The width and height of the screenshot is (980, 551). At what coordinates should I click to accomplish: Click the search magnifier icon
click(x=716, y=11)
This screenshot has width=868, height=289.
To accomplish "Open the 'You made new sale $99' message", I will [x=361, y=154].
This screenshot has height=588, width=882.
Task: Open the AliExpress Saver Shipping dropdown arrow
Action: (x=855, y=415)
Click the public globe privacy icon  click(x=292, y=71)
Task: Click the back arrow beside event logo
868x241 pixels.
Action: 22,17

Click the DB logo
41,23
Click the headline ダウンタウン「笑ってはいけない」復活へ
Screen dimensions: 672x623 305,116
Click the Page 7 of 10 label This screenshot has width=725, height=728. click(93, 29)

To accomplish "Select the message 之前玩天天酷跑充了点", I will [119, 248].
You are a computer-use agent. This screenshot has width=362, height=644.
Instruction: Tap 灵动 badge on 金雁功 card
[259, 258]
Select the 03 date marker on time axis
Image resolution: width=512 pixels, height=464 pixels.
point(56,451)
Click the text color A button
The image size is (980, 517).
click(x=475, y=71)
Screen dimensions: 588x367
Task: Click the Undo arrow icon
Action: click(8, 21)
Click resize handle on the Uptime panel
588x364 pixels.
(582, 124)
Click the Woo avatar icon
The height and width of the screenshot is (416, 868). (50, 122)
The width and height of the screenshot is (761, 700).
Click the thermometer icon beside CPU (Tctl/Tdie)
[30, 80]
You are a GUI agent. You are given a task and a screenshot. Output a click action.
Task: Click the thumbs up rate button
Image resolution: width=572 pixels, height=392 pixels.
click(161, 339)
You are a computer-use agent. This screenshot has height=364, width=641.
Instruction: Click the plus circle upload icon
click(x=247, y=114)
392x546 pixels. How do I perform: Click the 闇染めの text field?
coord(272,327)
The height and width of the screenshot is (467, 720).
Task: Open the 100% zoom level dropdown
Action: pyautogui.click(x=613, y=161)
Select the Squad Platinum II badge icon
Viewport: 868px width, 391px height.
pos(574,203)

#### EXERCISE REQUIREMENTS
Go through the material above and count the lines that include "computer". Give the number alone.

#### TASK RESPONSE
2